_STATED GOAL_. Print the lines from the one containing "Given: Select the Perpetual Licenses tab" through the one containing "Looking at the", reproducing both of those lines and everything between them character for character.

_ITEMS_.
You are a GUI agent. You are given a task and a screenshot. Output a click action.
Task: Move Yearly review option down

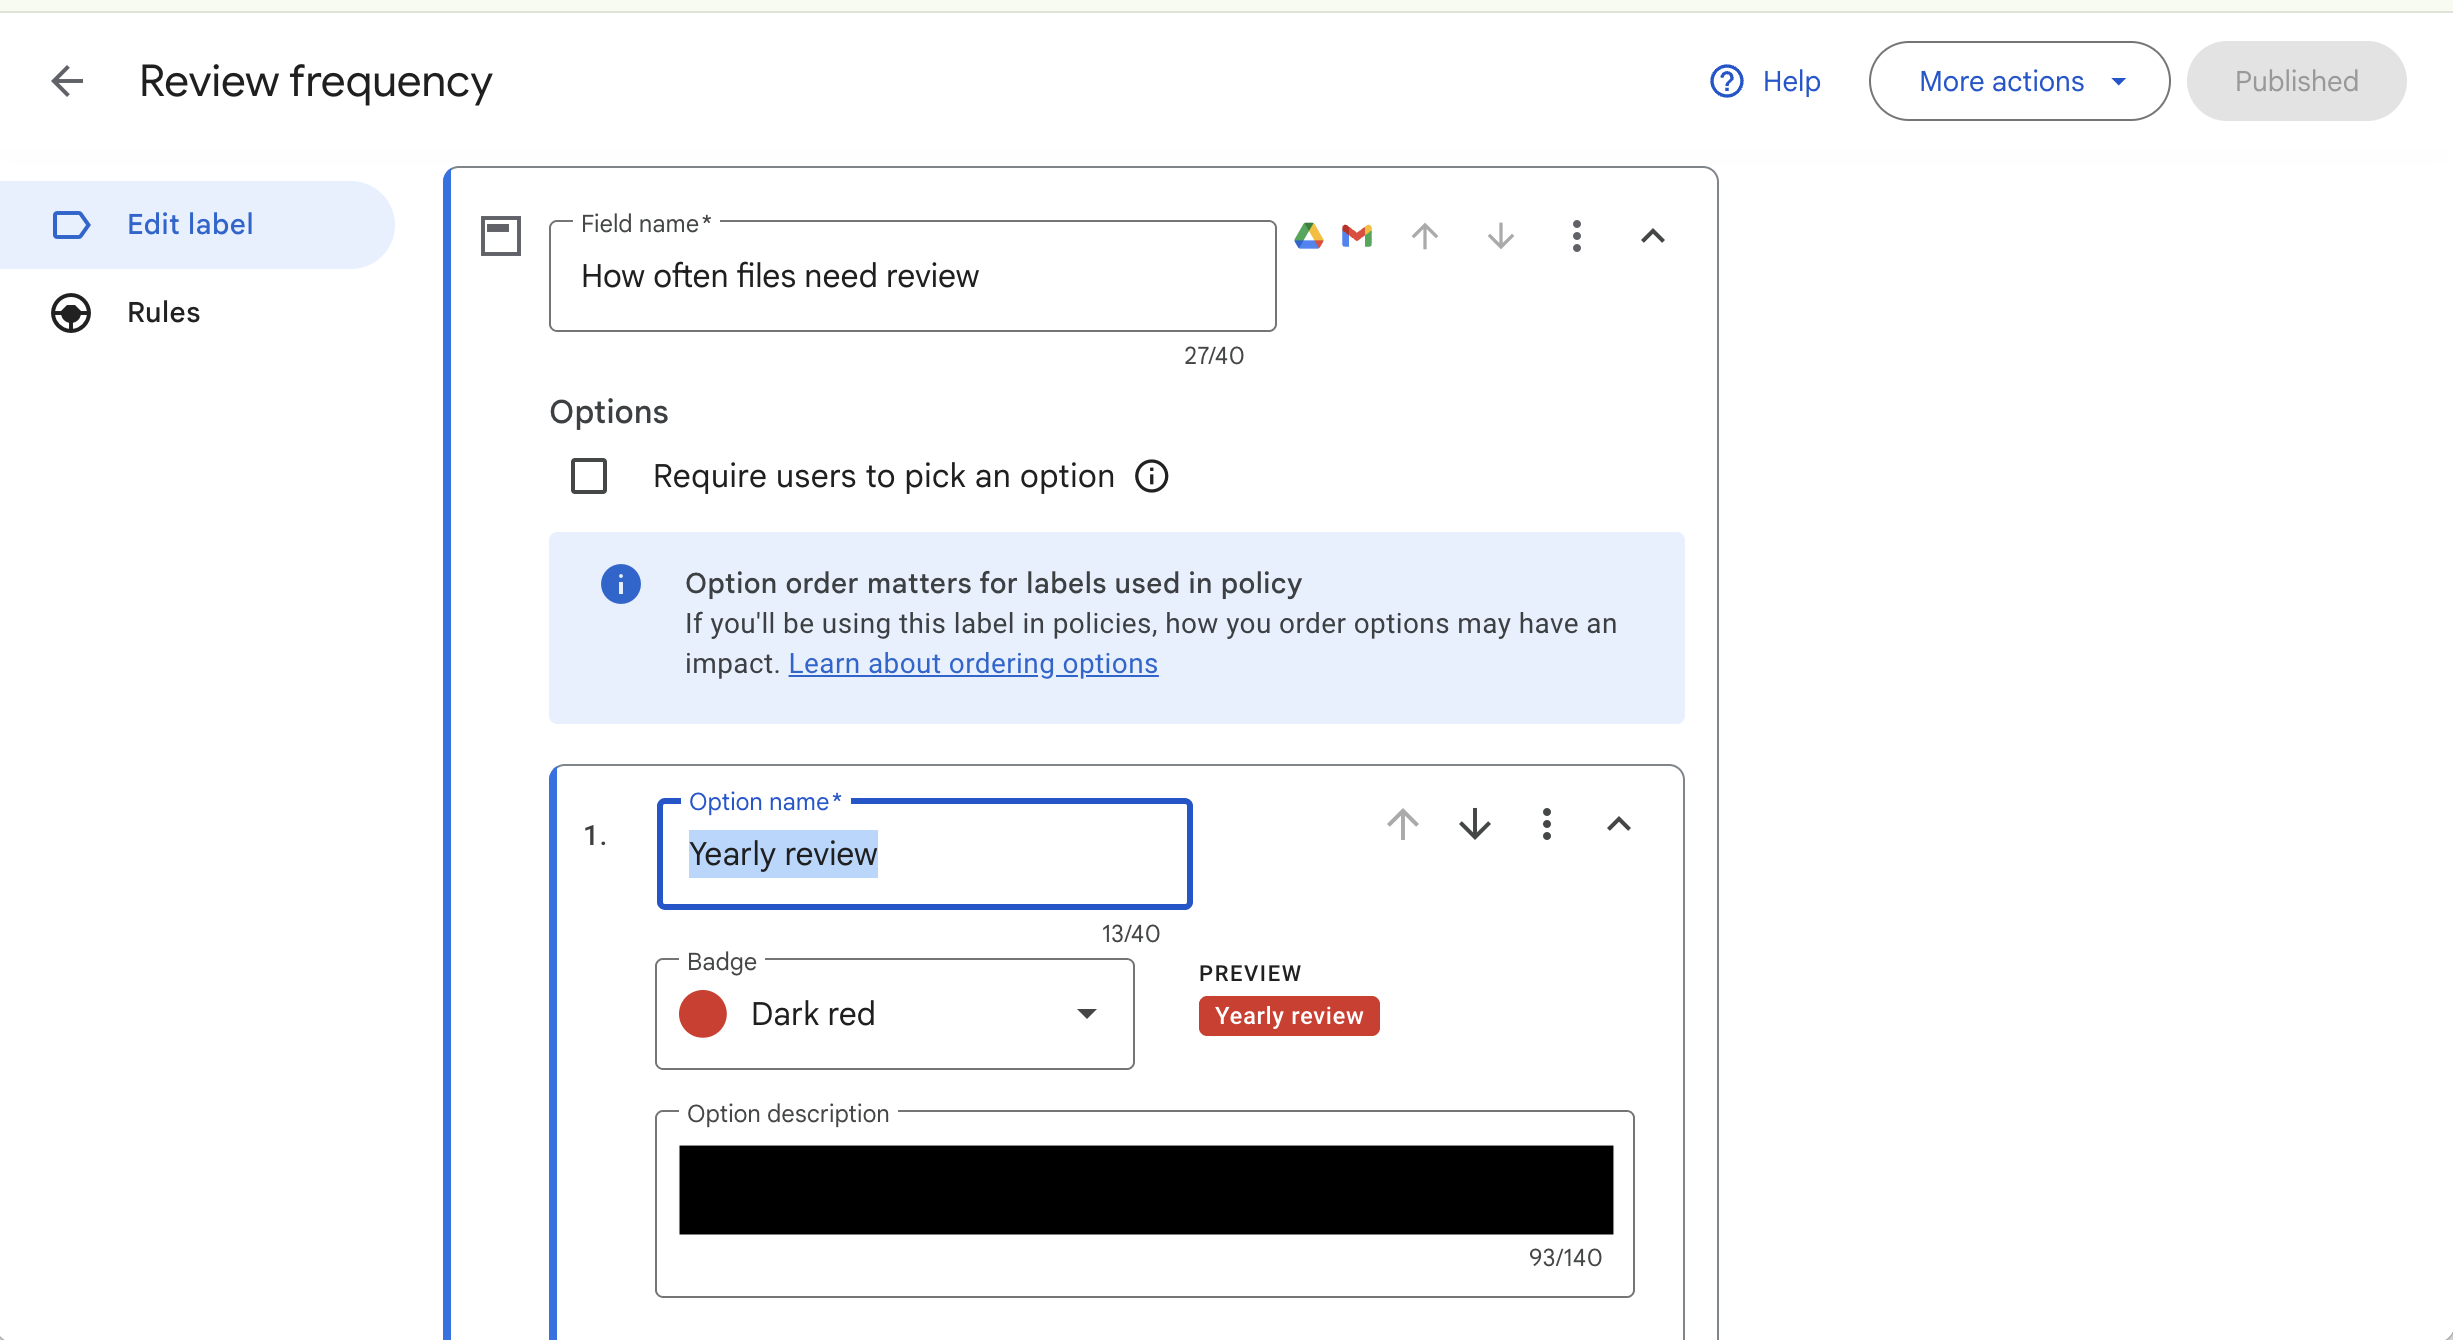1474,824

* * *

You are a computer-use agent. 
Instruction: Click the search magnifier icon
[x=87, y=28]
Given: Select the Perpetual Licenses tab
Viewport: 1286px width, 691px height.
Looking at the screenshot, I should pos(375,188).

_ANSWER TO THIS PROBLEM_.
Given: Select the Perpetual Licenses tab
Viewport: 1286px width, 691px height.
Looking at the screenshot, I should pos(375,188).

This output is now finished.